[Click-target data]
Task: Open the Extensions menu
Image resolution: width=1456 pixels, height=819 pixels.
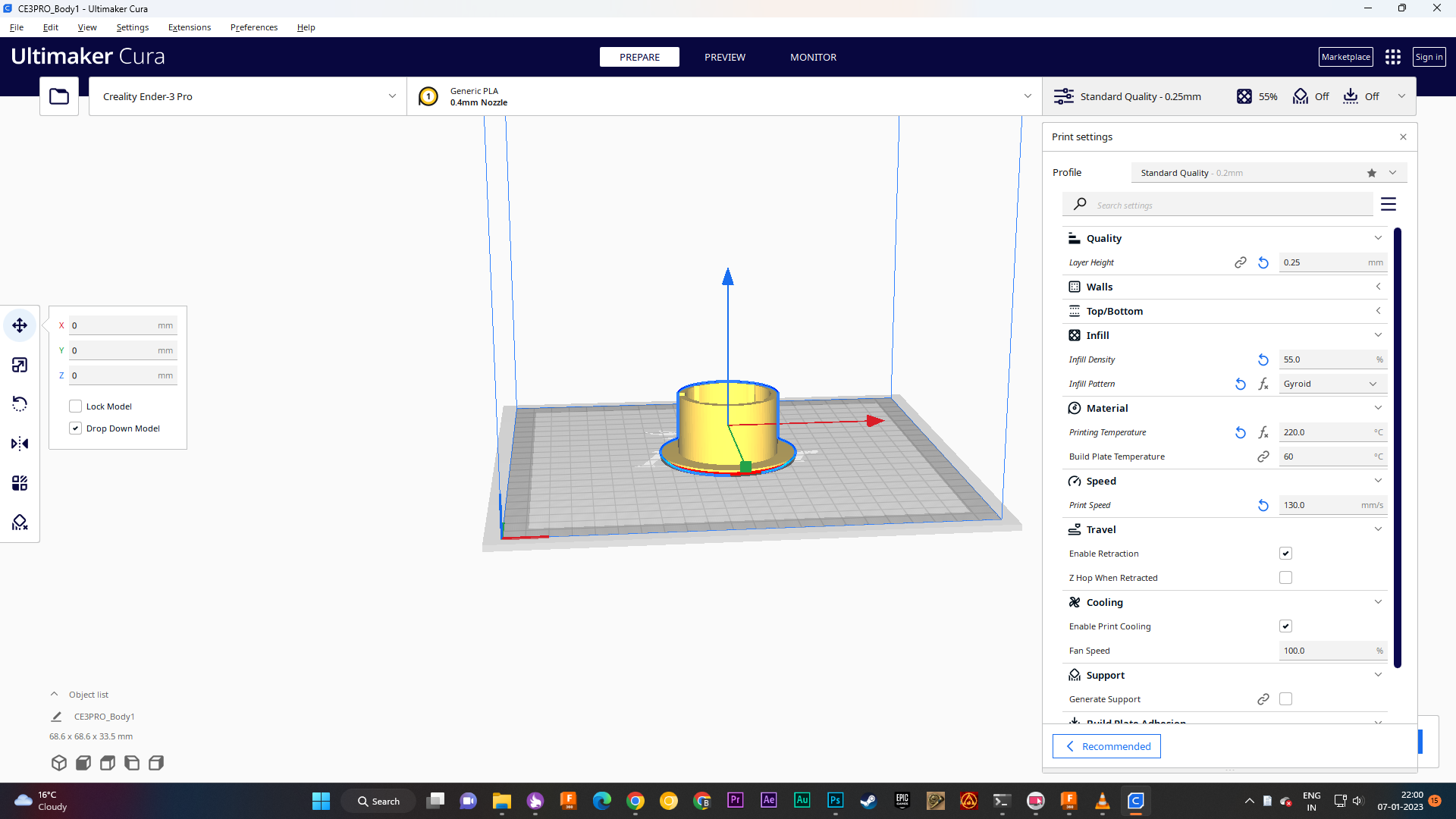Action: tap(189, 27)
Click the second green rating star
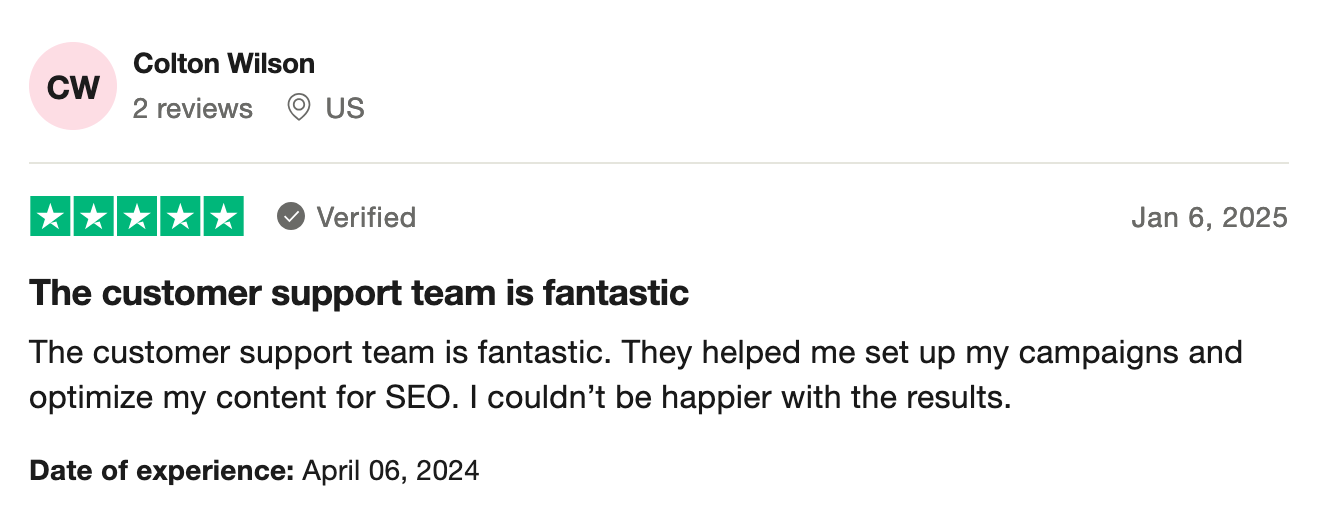Viewport: 1330px width, 516px height. 93,216
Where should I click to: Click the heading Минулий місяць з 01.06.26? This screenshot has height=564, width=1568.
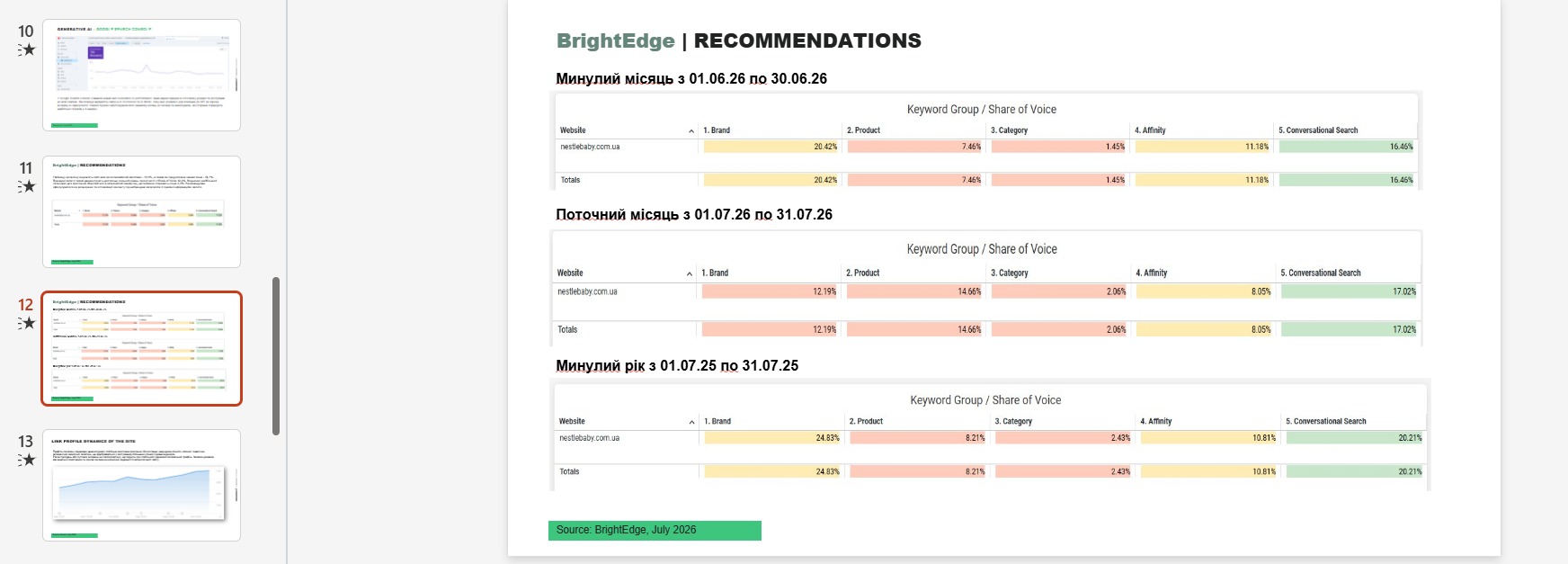pyautogui.click(x=691, y=78)
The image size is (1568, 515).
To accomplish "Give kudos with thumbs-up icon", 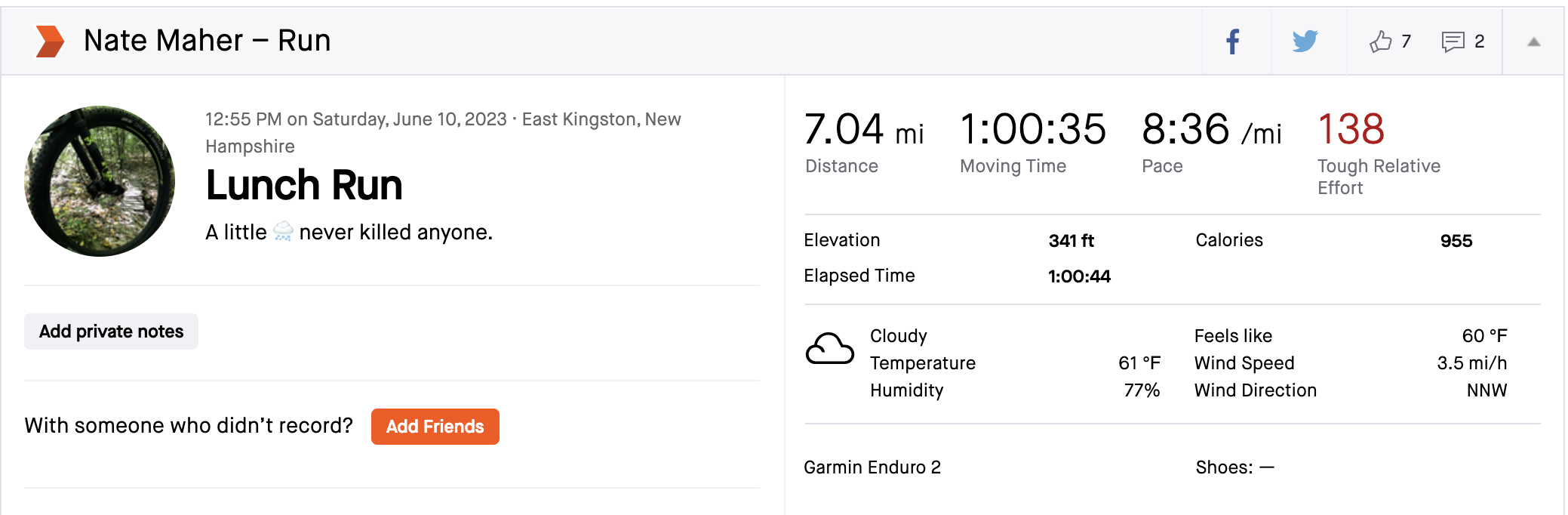I will [x=1381, y=42].
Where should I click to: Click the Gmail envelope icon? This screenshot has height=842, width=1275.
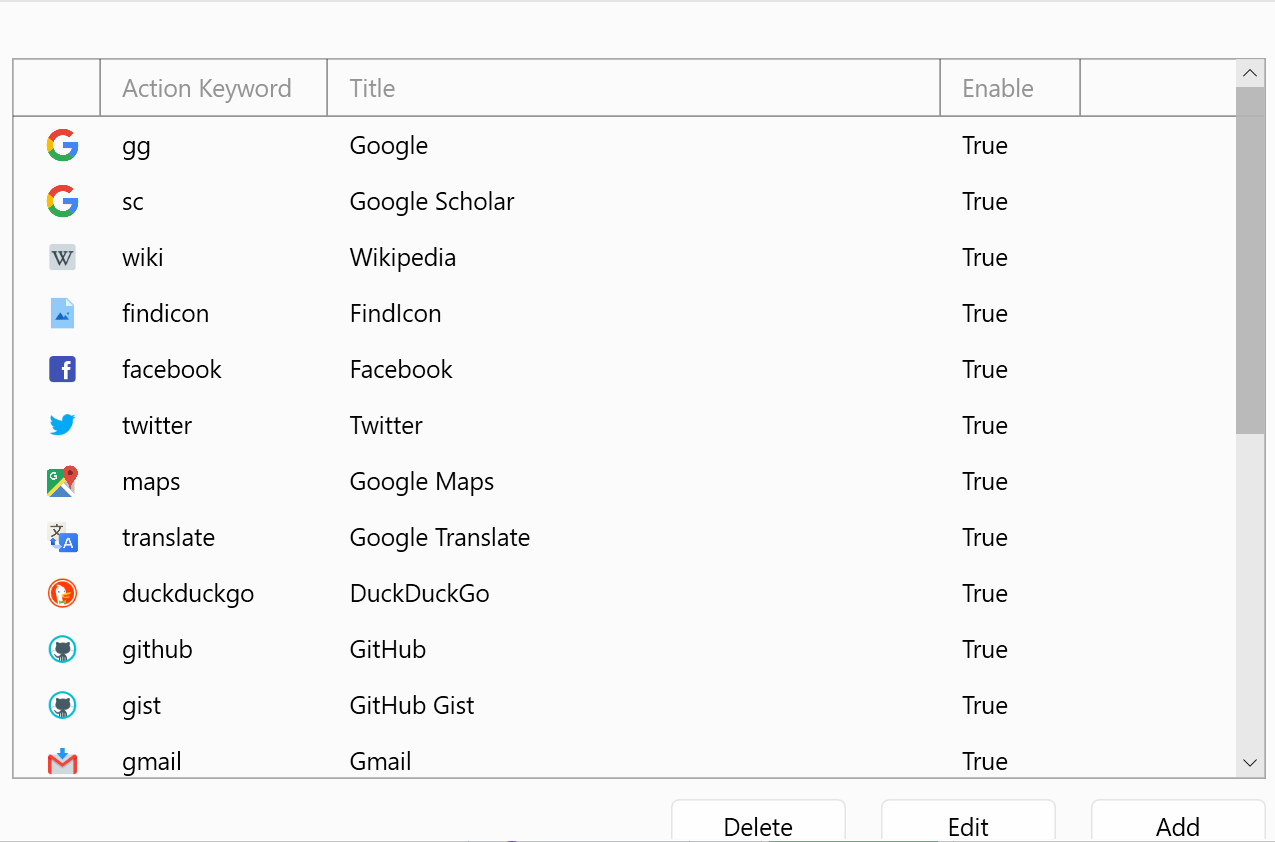coord(62,761)
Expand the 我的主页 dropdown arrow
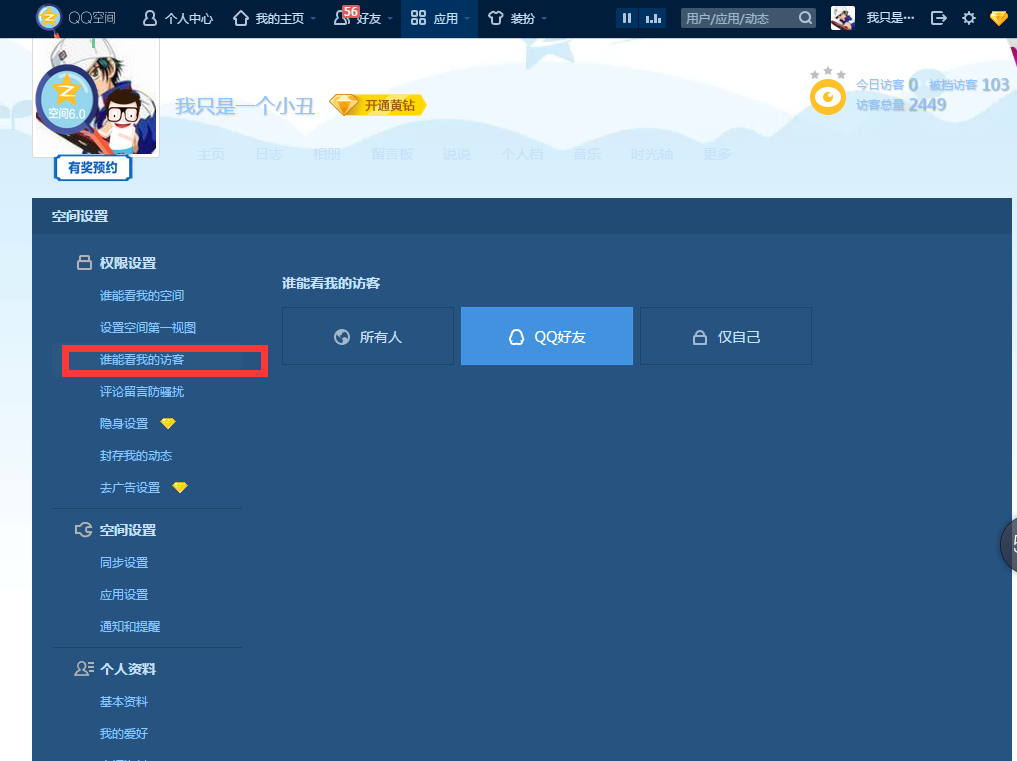The image size is (1017, 761). pyautogui.click(x=313, y=19)
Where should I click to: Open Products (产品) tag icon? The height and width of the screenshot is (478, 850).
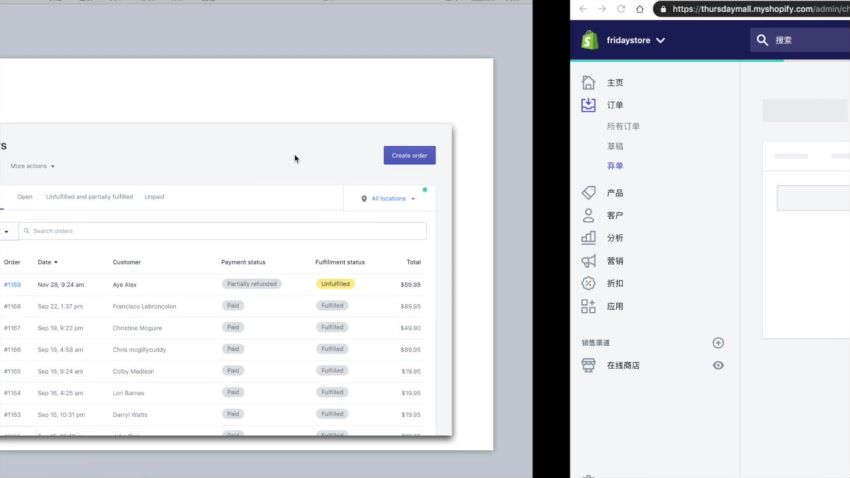click(x=588, y=192)
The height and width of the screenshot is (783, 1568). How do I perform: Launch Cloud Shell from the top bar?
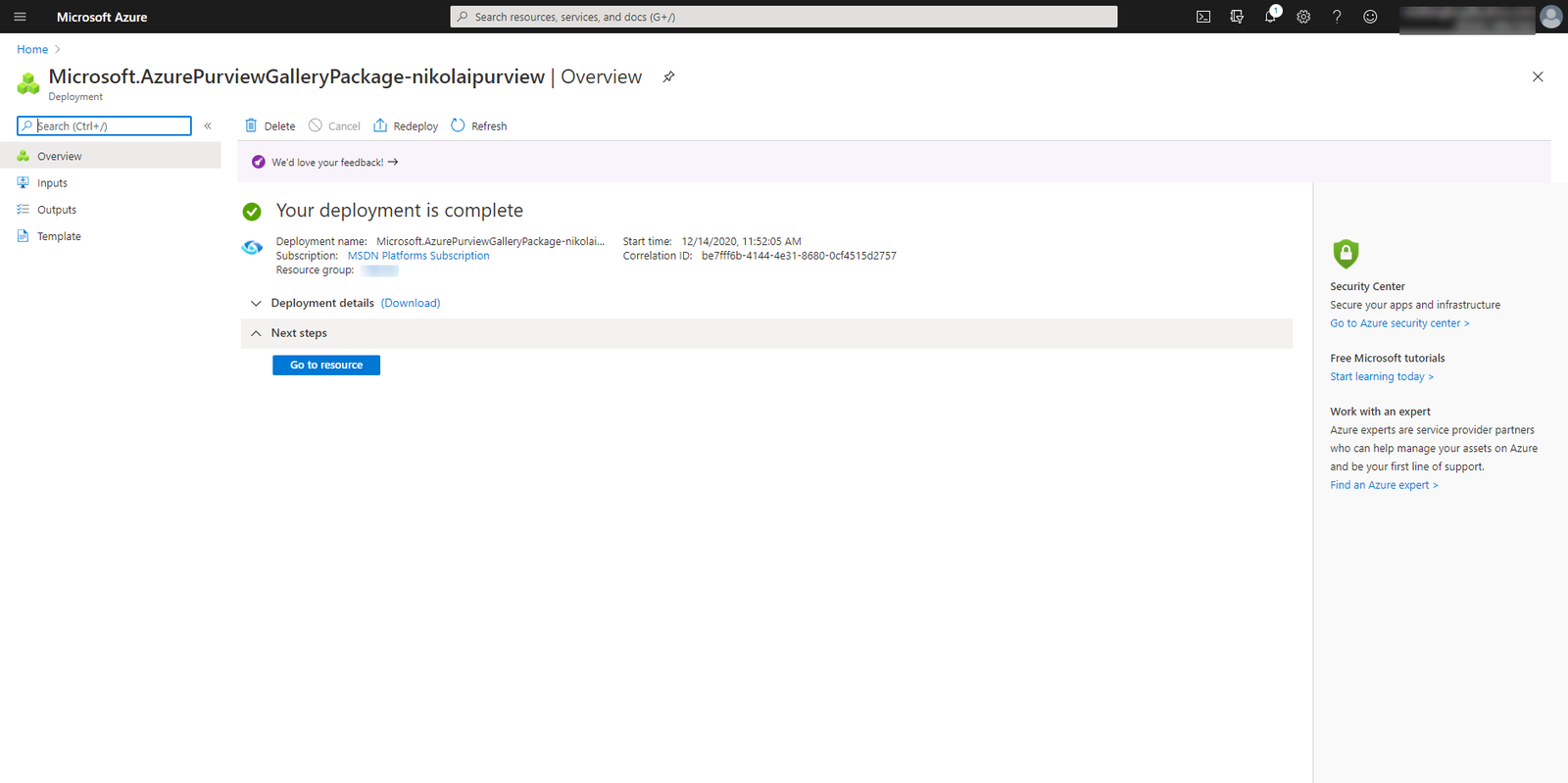(x=1203, y=17)
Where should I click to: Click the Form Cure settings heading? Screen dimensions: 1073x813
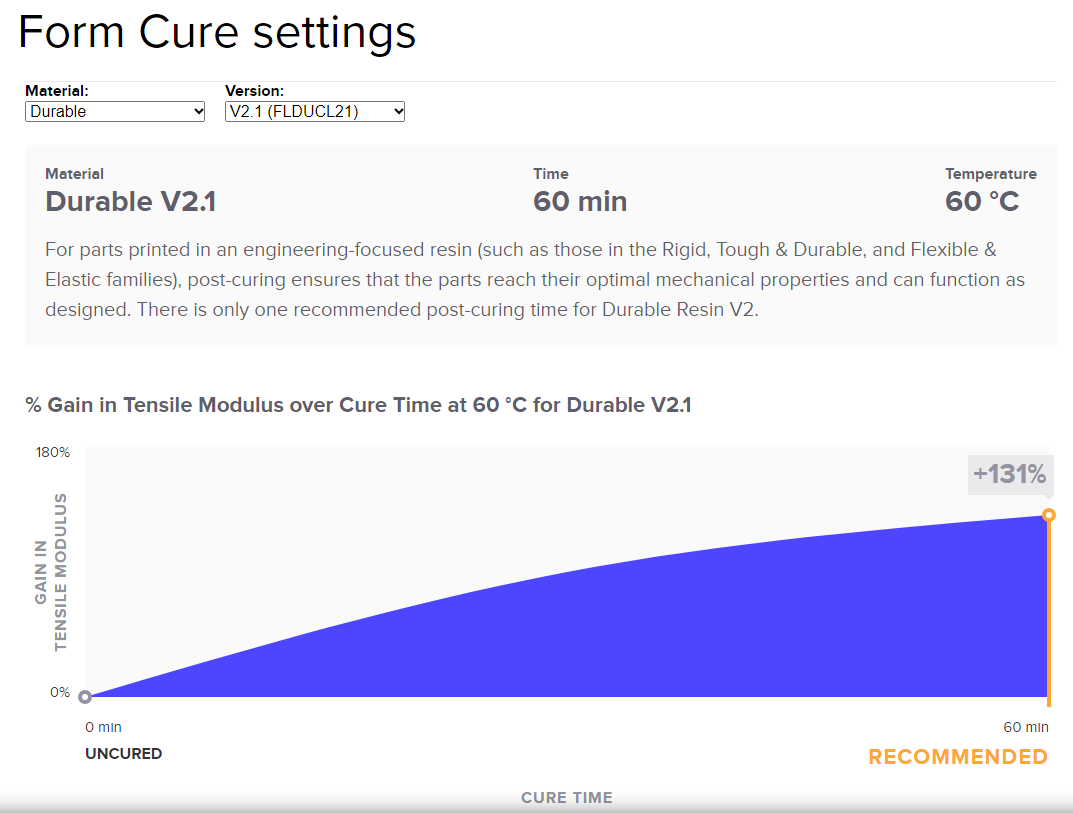pos(217,32)
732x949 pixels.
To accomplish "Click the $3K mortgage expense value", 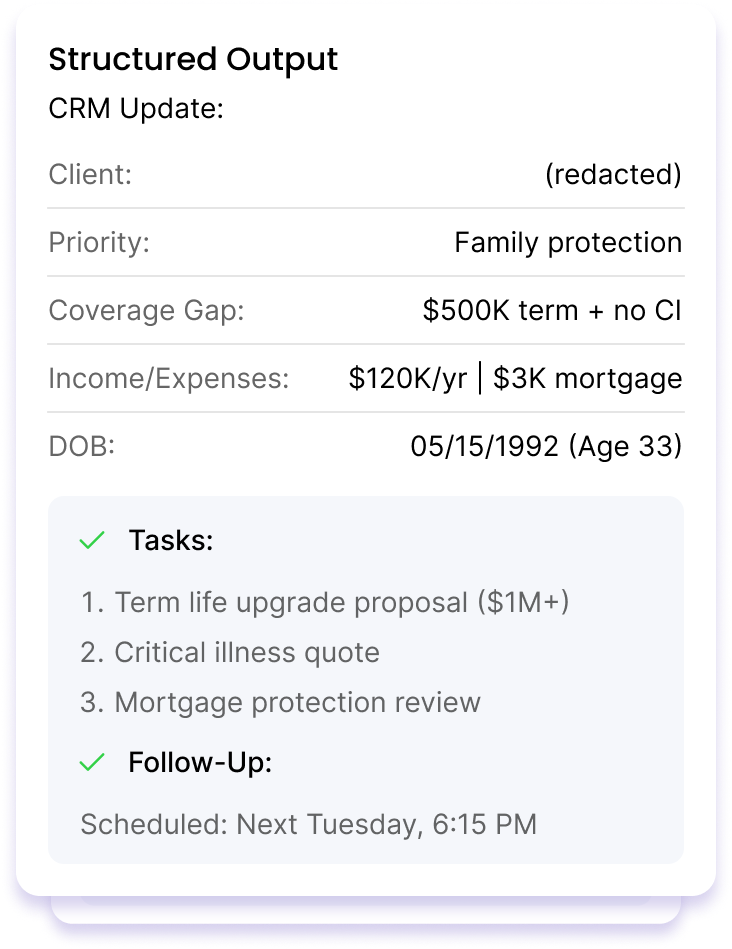I will [x=587, y=379].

### What is asked
Swap "screenshot" for "screen capture" in the rows from the line that contains "Where should I click to: Open" through the line that contains "pos(217,32)", and leave everything else unchanged. Give back only those lines, without the pictures.

### Task output
Where should I click to: Open Products (产品) tag icon? The height and width of the screen capture is (478, 850).
click(x=588, y=192)
The height and width of the screen capture is (783, 1568). How do I perform: Launch Cloud Shell from the top bar?
(x=1203, y=17)
Where should I click to: Click the Form Cure settings heading? Screen dimensions: 1073x813
pos(217,32)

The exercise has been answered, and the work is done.